07 March 2023
The Society will take some forms of unearned income into account when assessing affordability. We will not progress an application where state benefits make up the majority of income (excluding pension income).
We will consider the following when assessing state benefit income.
- The type of income and the reason for a customer is receiving the state benefit.
- The length of time that this income is likely to be paid.
- How reliant upon that income we are to demonstrate affordability?
- Will the application impact the benefit? e.g., a single parent now purchasing a home with a new partner.

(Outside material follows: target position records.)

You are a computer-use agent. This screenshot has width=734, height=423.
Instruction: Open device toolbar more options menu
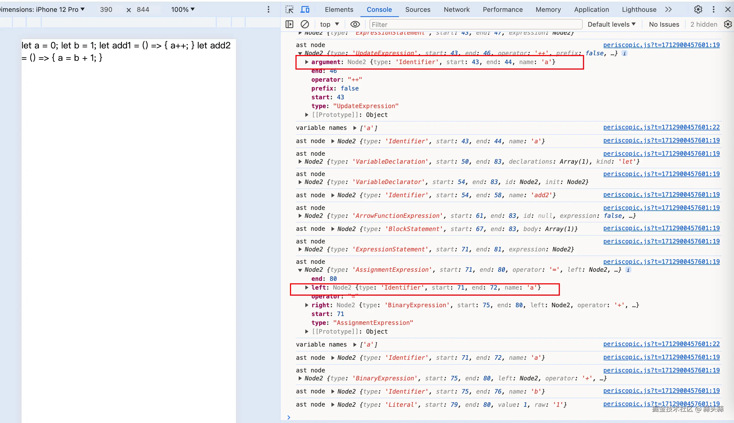268,10
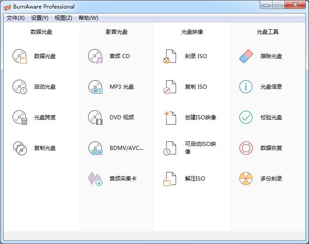
Task: Open the 视图(Z) menu
Action: [x=63, y=18]
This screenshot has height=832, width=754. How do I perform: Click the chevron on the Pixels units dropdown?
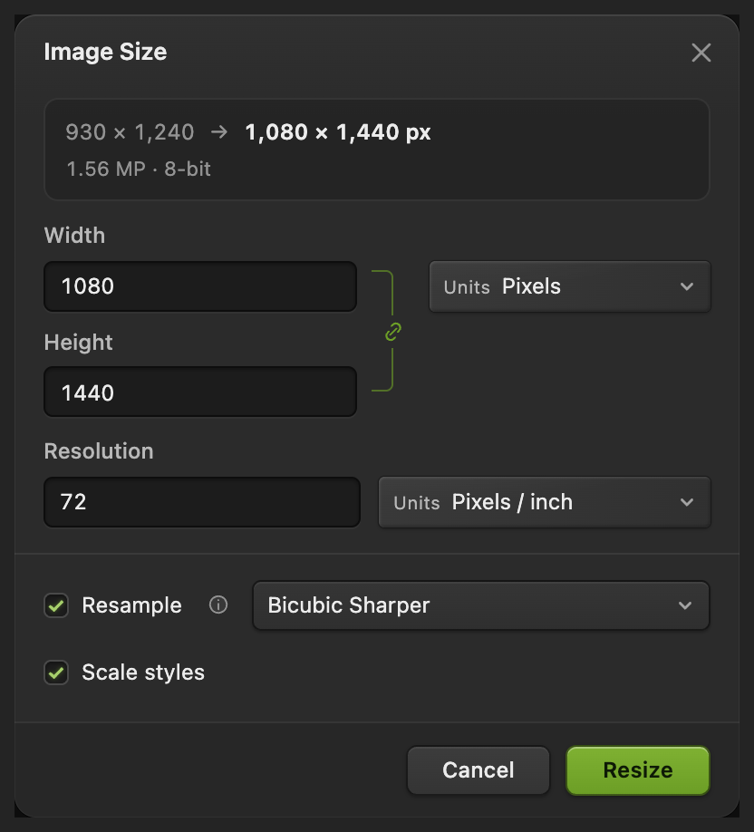pyautogui.click(x=687, y=286)
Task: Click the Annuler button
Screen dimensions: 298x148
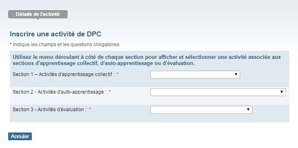Action: (x=20, y=137)
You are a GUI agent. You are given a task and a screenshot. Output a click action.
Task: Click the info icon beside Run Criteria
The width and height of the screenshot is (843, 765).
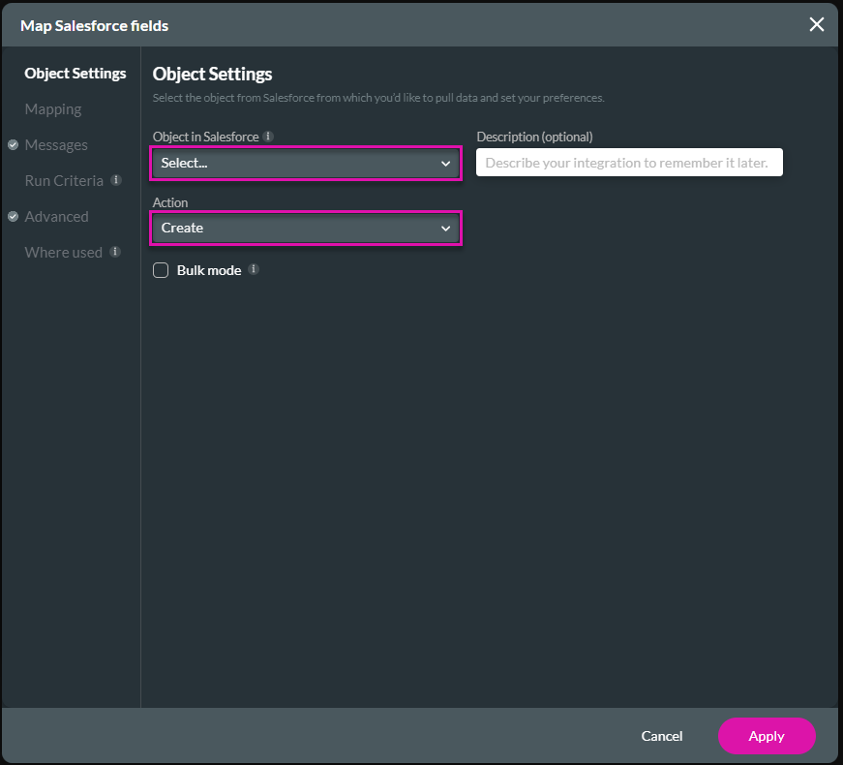(x=118, y=181)
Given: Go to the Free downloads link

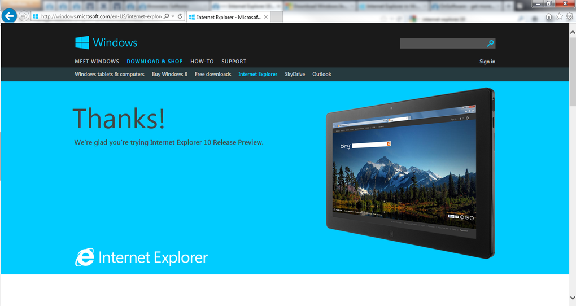Looking at the screenshot, I should (x=213, y=74).
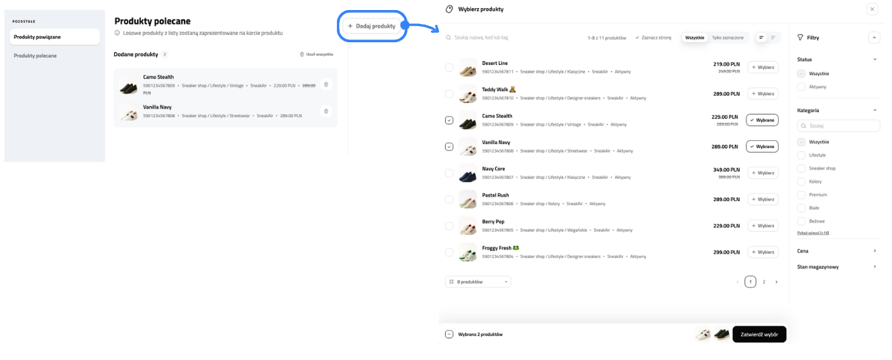
Task: Collapse the Filtry panel with chevron button
Action: 874,38
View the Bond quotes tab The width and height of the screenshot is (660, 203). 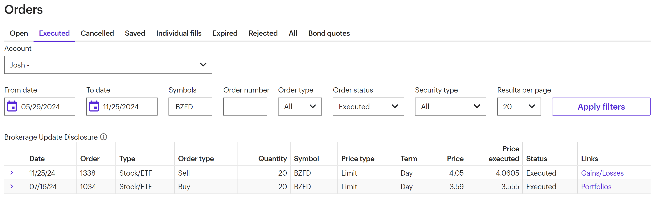tap(329, 33)
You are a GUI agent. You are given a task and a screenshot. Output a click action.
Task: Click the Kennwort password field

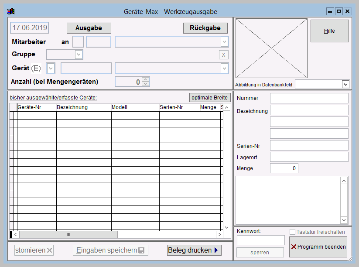[260, 240]
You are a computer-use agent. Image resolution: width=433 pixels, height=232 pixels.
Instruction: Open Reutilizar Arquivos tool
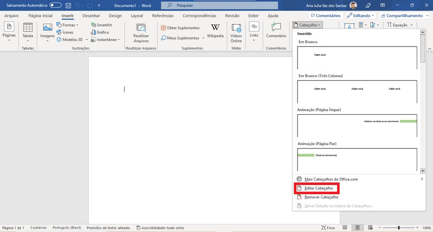pos(141,33)
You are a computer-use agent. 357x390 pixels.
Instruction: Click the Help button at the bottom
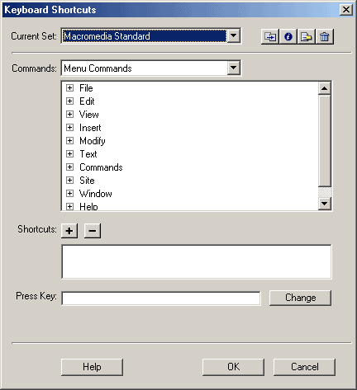92,367
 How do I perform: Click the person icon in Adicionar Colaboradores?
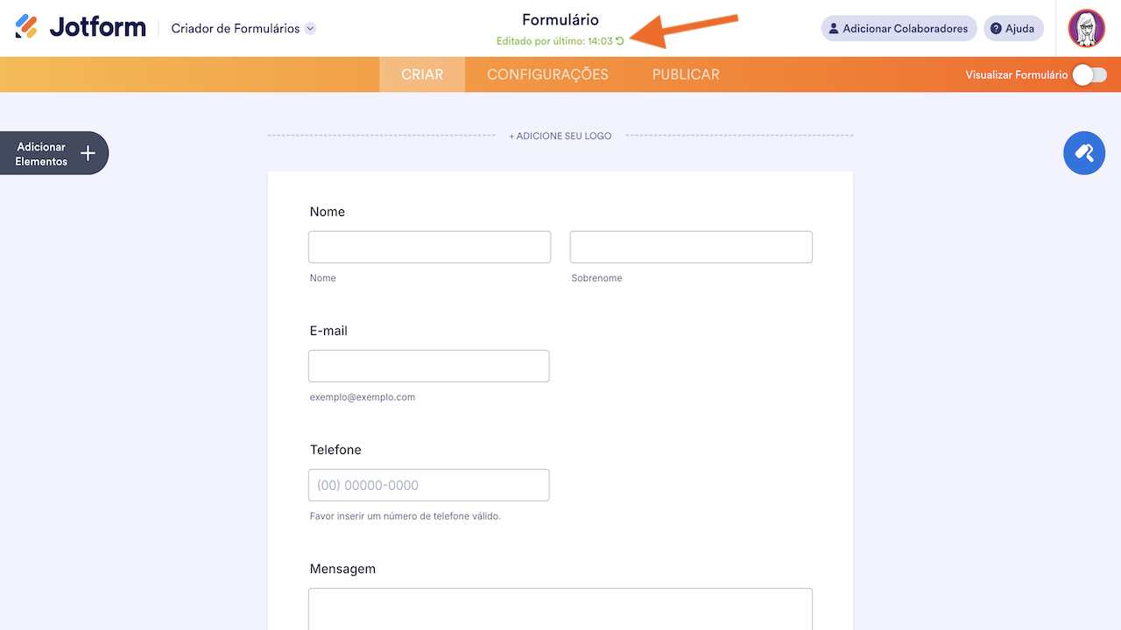pyautogui.click(x=834, y=29)
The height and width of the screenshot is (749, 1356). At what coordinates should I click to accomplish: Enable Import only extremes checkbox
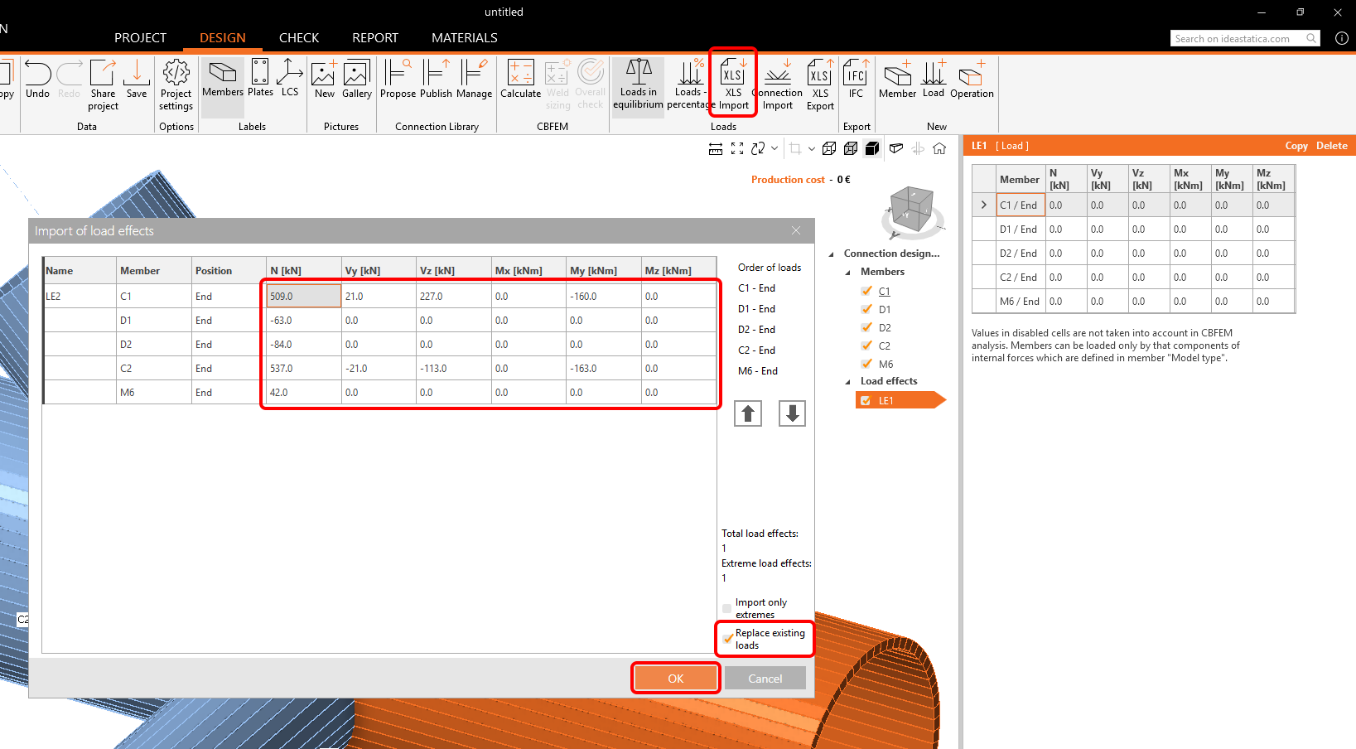[727, 608]
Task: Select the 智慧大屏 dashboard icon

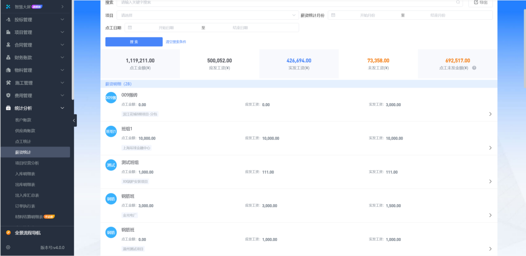Action: point(8,7)
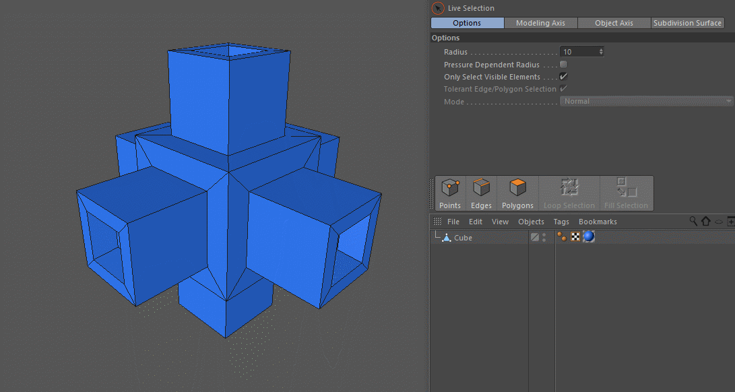
Task: Open the Subdivision Surface tab
Action: 687,23
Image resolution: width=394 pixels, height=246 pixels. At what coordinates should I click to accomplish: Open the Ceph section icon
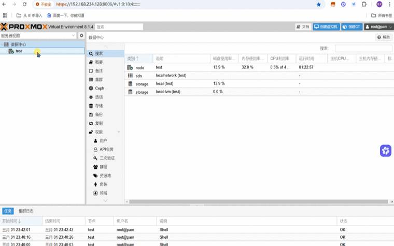pos(91,89)
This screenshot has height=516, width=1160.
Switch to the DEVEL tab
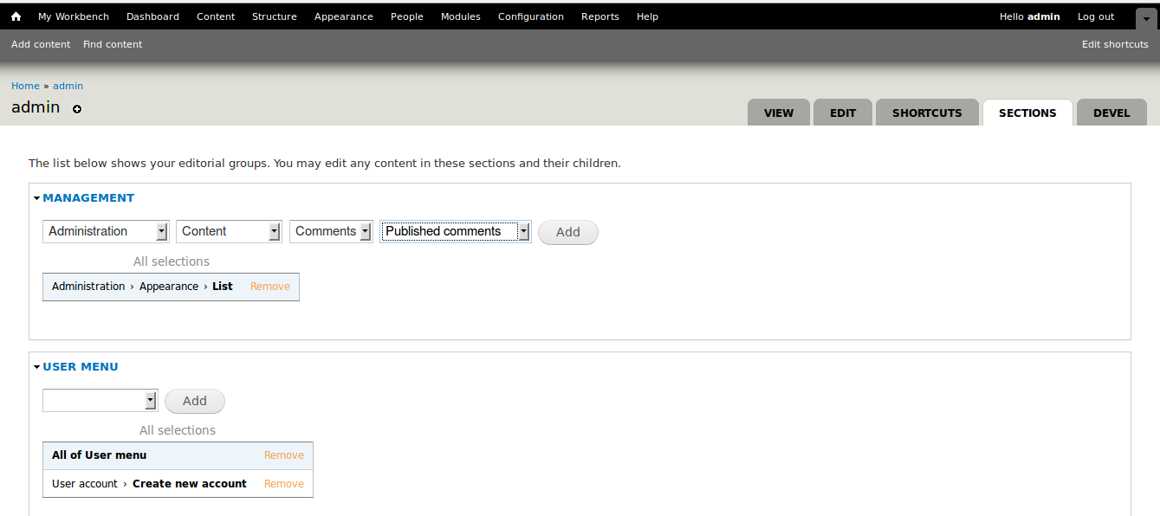(1111, 112)
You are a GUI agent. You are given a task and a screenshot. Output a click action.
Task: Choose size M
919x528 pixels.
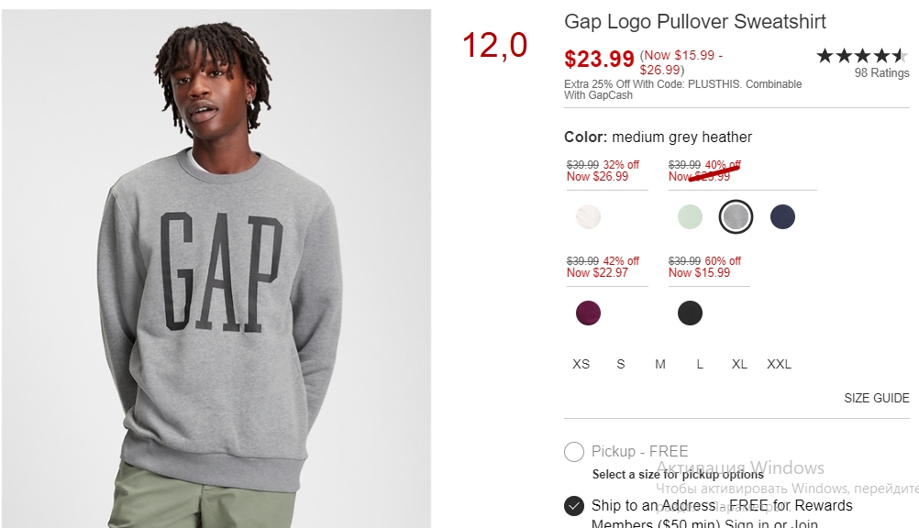(x=660, y=365)
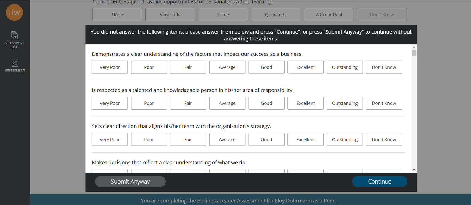Click the scrollbar down arrow in dialog
The image size is (471, 205).
click(414, 170)
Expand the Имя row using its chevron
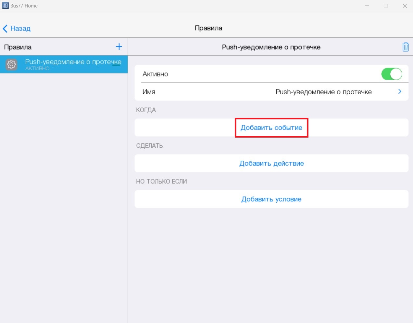 400,92
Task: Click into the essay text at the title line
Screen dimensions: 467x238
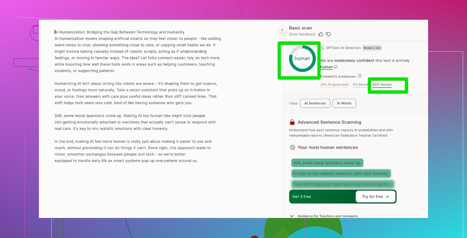Action: pos(119,32)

See below benefits that the Society may consider:
Pension income | May be included at 100% |
Child benefit for children age under 12 (Not to be included if either one or both applicants earn over £60,000 per annum) | May be included at 100% |
Adoption allowance for children age under 12 | May be included at 100% |
Guardian’s allowance for children age under 12 | May be included at 100% |
Disability Living allowance for children age under 12 | May be included at 100% |
Personal independent payment | May be included at 50% |
Carer’s allowance | May be included at 50% |
Industrial injuries disablement benefit | May be included at 50% |
Constant attendance allowance | May be included at 50% |
Guaranteed income payment for forces | May be included at 50% |
Other state benefits | Will not be included |
When benefit income is being included in affordability calculations it can be evidenced by 3 months recent bank statements.